EXERCISE REQUIREMENTS: Output the complete listing exactly.

WORKING DATA:
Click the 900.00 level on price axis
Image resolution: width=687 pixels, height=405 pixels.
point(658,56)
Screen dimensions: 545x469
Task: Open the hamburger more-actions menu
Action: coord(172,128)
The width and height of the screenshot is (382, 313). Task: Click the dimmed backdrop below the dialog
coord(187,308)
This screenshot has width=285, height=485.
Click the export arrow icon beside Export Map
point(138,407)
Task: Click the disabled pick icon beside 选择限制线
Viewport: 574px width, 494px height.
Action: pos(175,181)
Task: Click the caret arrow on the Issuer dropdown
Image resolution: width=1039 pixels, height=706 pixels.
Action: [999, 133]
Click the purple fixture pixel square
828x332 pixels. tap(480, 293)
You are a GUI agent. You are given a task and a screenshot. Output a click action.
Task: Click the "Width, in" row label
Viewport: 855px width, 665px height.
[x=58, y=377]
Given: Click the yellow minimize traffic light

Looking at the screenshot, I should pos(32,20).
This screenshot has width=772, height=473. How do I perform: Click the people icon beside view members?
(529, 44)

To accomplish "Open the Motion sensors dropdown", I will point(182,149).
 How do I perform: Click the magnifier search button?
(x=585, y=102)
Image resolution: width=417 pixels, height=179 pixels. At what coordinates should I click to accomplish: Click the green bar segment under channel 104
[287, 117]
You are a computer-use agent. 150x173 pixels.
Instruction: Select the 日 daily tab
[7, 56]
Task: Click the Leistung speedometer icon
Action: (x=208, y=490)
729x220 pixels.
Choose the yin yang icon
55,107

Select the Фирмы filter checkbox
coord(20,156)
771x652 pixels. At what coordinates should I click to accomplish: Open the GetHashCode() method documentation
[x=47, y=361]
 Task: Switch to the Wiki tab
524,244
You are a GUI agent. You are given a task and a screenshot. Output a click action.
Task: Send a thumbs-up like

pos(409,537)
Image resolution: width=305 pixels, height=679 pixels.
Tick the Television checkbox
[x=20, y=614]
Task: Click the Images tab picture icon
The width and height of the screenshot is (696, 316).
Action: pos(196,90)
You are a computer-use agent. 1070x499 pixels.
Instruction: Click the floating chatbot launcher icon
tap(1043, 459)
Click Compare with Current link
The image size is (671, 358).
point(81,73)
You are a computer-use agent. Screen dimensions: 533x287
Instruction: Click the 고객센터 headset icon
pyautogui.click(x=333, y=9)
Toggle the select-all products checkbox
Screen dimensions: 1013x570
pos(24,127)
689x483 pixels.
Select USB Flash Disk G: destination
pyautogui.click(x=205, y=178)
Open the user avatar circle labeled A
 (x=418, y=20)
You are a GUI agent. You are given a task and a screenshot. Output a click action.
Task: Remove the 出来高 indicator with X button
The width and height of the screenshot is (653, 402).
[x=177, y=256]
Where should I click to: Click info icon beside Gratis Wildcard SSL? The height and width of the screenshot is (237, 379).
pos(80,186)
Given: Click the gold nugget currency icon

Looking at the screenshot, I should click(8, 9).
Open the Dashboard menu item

WORKED SOLUTION:
Click the 900.00 level on price axis
Image resolution: width=687 pixels, height=405 pixels.
point(658,56)
Screen dimensions: 545x469
Task: Open the hamburger more-actions menu
Action: coord(172,128)
The width and height of the screenshot is (382, 313). Task: Click the dimmed backdrop below the dialog
coord(187,308)
This screenshot has width=285, height=485.
Click the export arrow icon beside Export Map
point(138,407)
Task: Click the disabled pick icon beside 选择限制线
Viewport: 574px width, 494px height.
Action: pos(175,181)
Task: Click the caret arrow on the Issuer dropdown
Image resolution: width=1039 pixels, height=706 pixels.
Action: [999, 133]
Click the purple fixture pixel square
828x332 pixels. tap(480, 293)
You are a GUI agent. You are given a task and a screenshot. Output a click action.
Task: Click the "Width, in" row label
Viewport: 855px width, 665px height.
[x=58, y=377]
Given: Click the yellow minimize traffic light

Looking at the screenshot, I should pos(32,20).
This screenshot has width=772, height=473. How do I perform: Click the people icon beside view members?
(529, 44)

To accomplish "Open the Motion sensors dropdown", I will point(182,149).
 How do I perform: Click the magnifier search button?
(x=585, y=102)
Image resolution: width=417 pixels, height=179 pixels. At what coordinates should I click to accomplish: Click the green bar segment under channel 104
[287, 117]
You are a computer-use agent. 150x173 pixels.
Instruction: Select the 日 daily tab
[7, 56]
Task: Click the Leistung speedometer icon
Action: (x=208, y=490)
729x220 pixels.
Choose the yin yang icon
55,107

Select the Фирмы filter checkbox
coord(20,156)
771x652 pixels. At what coordinates should I click to accomplish: Open the GetHashCode() method documentation
[x=47, y=361]
 Task: Switch to the Wiki tab
524,244
You are a GUI agent. You are given a task and a screenshot. Output a click action.
Task: Send a thumbs-up like

pos(409,537)
Image resolution: width=305 pixels, height=679 pixels.
Tick the Television checkbox
[x=20, y=614]
Task: Click the Images tab picture icon
The width and height of the screenshot is (696, 316).
Action: pos(196,90)
You are a computer-use agent. 1070x499 pixels.
Instruction: Click the floating chatbot launcher icon
tap(1043, 459)
Click Compare with Current link
The image size is (671, 358).
point(81,73)
You are a computer-use agent. Screen dimensions: 533x287
Instruction: Click the 고객센터 headset icon
pyautogui.click(x=333, y=9)
Toggle the select-all products checkbox
Screen dimensions: 1013x570
pos(24,127)
689x483 pixels.
Select USB Flash Disk G: destination
pyautogui.click(x=205, y=178)
Open the user avatar circle labeled A
 (x=418, y=20)
You are a GUI agent. You are given a task and a screenshot. Output a click action.
Task: Remove the 出来高 indicator with X button
The width and height of the screenshot is (653, 402).
[x=177, y=256]
Where should I click to: Click info icon beside Gratis Wildcard SSL? The height and width of the screenshot is (237, 379).
pos(80,186)
Given: Click the gold nugget currency icon

Looking at the screenshot, I should click(8, 9).
Open the Dashboard menu item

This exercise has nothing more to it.